Source material ::
####################

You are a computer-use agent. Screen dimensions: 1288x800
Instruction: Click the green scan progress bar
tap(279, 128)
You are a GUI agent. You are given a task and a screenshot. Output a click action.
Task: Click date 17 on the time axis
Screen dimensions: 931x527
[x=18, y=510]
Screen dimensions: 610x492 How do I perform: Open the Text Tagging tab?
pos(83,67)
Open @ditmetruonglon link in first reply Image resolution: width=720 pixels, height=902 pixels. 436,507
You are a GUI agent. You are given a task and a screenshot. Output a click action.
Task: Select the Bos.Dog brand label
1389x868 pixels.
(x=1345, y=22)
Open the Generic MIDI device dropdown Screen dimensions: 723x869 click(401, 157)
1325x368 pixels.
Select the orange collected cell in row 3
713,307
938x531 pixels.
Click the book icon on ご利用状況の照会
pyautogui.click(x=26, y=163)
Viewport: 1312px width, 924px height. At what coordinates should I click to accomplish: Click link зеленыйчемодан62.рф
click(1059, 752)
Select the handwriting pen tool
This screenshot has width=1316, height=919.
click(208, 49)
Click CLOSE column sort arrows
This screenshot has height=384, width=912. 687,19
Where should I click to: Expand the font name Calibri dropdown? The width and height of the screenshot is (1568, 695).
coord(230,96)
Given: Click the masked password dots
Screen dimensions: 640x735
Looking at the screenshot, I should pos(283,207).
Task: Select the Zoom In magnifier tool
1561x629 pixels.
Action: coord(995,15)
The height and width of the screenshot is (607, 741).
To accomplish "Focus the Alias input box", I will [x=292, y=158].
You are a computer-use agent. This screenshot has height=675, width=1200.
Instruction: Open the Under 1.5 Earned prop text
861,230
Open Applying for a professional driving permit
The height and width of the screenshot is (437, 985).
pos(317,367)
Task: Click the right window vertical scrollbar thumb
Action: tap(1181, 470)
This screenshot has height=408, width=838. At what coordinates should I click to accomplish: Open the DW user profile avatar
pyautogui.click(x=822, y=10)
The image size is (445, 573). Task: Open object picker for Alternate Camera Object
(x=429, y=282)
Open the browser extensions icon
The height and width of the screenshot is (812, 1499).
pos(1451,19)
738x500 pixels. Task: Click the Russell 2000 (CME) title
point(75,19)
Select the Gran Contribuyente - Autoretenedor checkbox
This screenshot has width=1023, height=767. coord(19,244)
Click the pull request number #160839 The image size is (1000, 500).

####################

Your task ::
Your job is to print all of the material again, word for word.

Problem solution ::
You are a computer-use agent. Screen dimensions: 1288x800
Instruction: Click the green scan progress bar
tap(279, 128)
You are a GUI agent. You are given a task and a screenshot. Output a click action.
Task: Click date 17 on the time axis
Screen dimensions: 931x527
[x=18, y=510]
Screen dimensions: 610x492 How do I perform: Open the Text Tagging tab?
pos(83,67)
Open @ditmetruonglon link in first reply Image resolution: width=720 pixels, height=902 pixels. 436,507
You are a GUI agent. You are given a task and a screenshot. Output a click action.
Task: Select the Bos.Dog brand label
1389x868 pixels.
(x=1345, y=22)
Open the Generic MIDI device dropdown Screen dimensions: 723x869 click(401, 157)
1325x368 pixels.
Select the orange collected cell in row 3
713,307
938x531 pixels.
Click the book icon on ご利用状況の照会
pyautogui.click(x=26, y=163)
Viewport: 1312px width, 924px height. At what coordinates should I click to accomplish: Click link зеленыйчемодан62.рф
click(1059, 752)
Select the handwriting pen tool
This screenshot has width=1316, height=919.
click(208, 49)
Click CLOSE column sort arrows
This screenshot has height=384, width=912. 687,19
Where should I click to: Expand the font name Calibri dropdown? The width and height of the screenshot is (1568, 695).
coord(230,96)
Given: Click the masked password dots
Screen dimensions: 640x735
Looking at the screenshot, I should pos(283,207).
Task: Select the Zoom In magnifier tool
1561x629 pixels.
Action: coord(995,15)
The height and width of the screenshot is (607, 741).
To accomplish "Focus the Alias input box", I will [x=292, y=158].
You are a computer-use agent. This screenshot has height=675, width=1200.
Instruction: Open the Under 1.5 Earned prop text
861,230
Open Applying for a professional driving permit
The height and width of the screenshot is (437, 985).
pos(317,367)
Task: Click the right window vertical scrollbar thumb
Action: tap(1181, 470)
This screenshot has height=408, width=838. At what coordinates should I click to accomplish: Open the DW user profile avatar
pyautogui.click(x=822, y=10)
The image size is (445, 573). Task: Open object picker for Alternate Camera Object
(x=429, y=282)
Open the browser extensions icon
The height and width of the screenshot is (812, 1499).
pos(1451,19)
738x500 pixels. Task: Click the Russell 2000 (CME) title
point(75,19)
Select the Gran Contribuyente - Autoretenedor checkbox
This screenshot has width=1023, height=767. coord(19,244)
Click the pull request number #160839 The image size is (1000, 500).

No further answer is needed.